IMMH

Heavy cruiser Lützow

Heavy cruiser Lützow. Her model, built in a scale of 1:100 by Georg Dürr, is display in our section dedicated to the navies of World War II on deck 5 of the museum.


The “Panzerkreuzer A” was the first project to build a modern capital warship in Germany after World War I. She started to be discussed in 1920 and specific plans were made in 1926, presented to the German parliament in 1927 and became a much discussed item in election campaign of 1928. After this lengthy process, the ship named Deutschland was launched from the Deutsche Werke shipyard in Kiel in 1931 and commissioned on 1 April 1933. 

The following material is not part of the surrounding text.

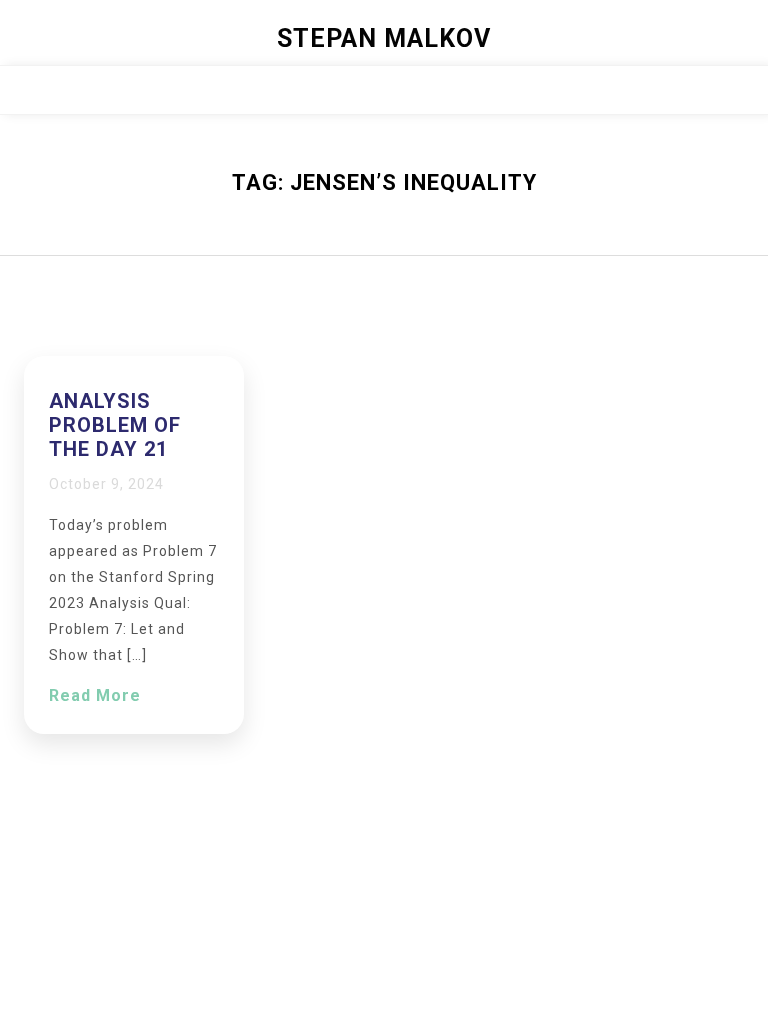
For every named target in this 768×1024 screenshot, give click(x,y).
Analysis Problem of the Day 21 (115, 425)
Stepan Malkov (384, 38)
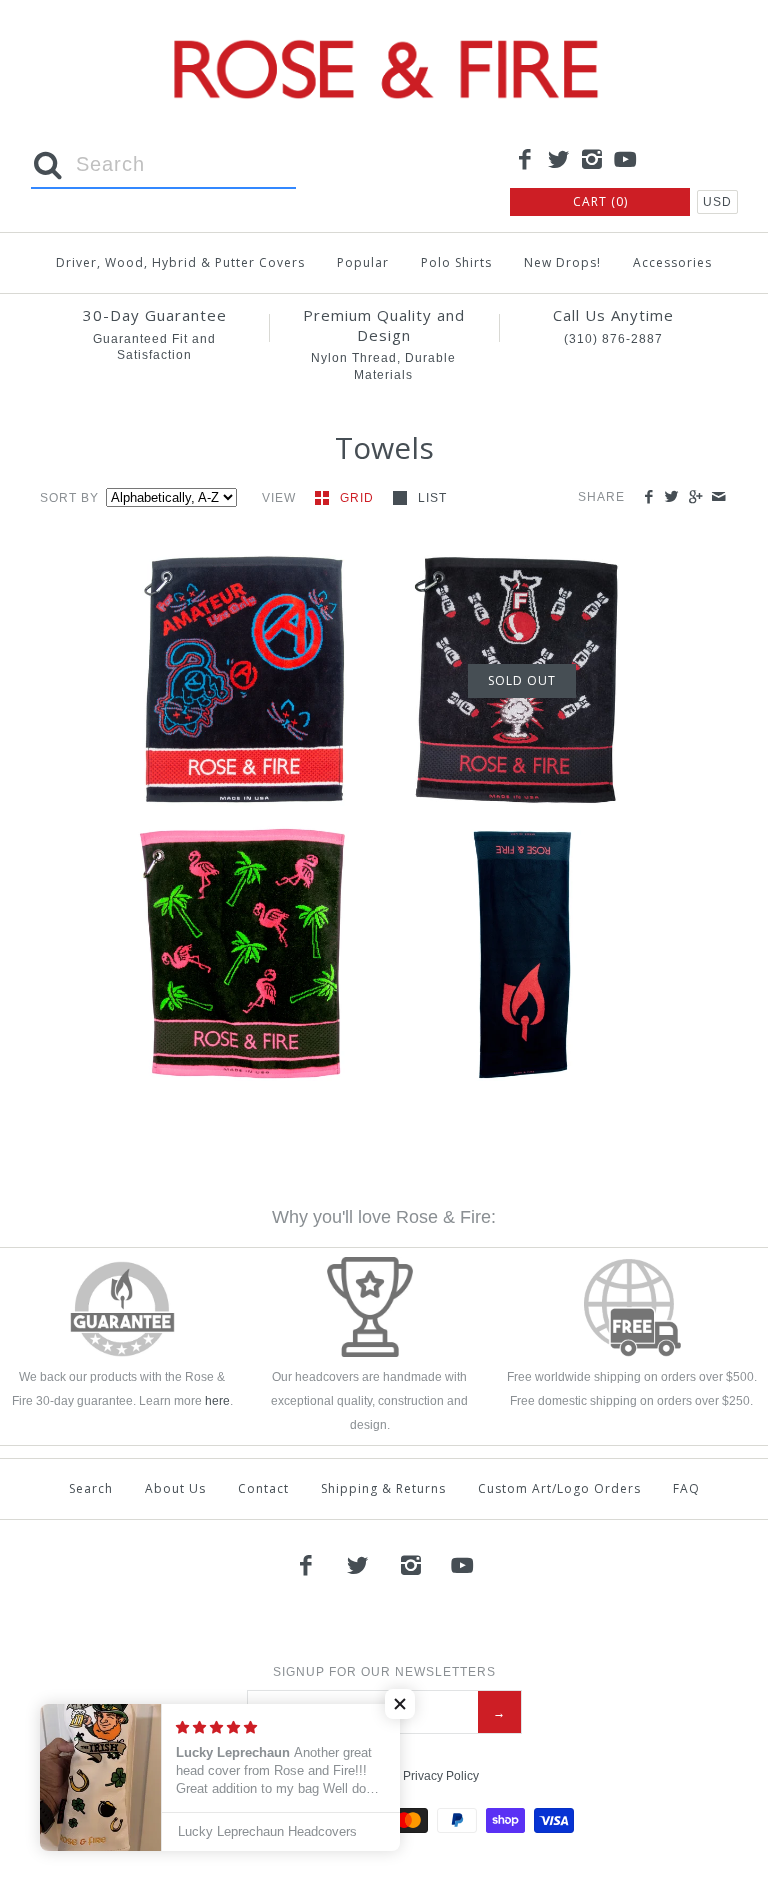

She was renamed Lützow on November the 15th 1939 to avoid the morale hit that the possible sinking of a ship named after the country would have meant during World War II. After some attacks on merchant ships in the North Atlantic, Lützow participated in the operation Weserübung, the occupation of Norway. On the way back to Kiel for repairs after the operation, she received a torpedo hit on the stern by the submarine HMS Spearfish at the entrance to the Kattegat and had to be towed to Kiel. The repairs took almost a year. Recommissioned in March 1941, Se was sent to merchant raiding again but was hit by a British torpedo bomber near Egersund and had to return to Kiel. At the end of May 1942 she was transferred to Narvik. Attempting to attack the Allied convoy PQ17, she run aground in heavy fog at Tjeldsund and had to move to Kiel again for repairs. Further operations in Norwegian waters followed, including her participation in the unsuccessful Operation Regenbogen in the Arctic Sea. In February 1944 she was transferred to the Baltic Sea. Here, the she intervened in the defensive battles against the Red Army. On April the 16th 1945, she received a hit with a tall boy bomb from a Lancaster bomber which had her grounded in swallow waters of the Kaiserfahrt – today’s Piast Canal. She stayed in use as a stationary battery until all ammunition had been expended on May the 4th. Her crew scuttled her then. Her further fate had been unclear for a long time, but she appears to have been salvaged by the Soviet Union and destroyed as a target ship in 1947.

Her model, built in a scale of 1:100 by Georg Dürr, is display in our section dedicated to the navies of World War II on deck 5 of the museum.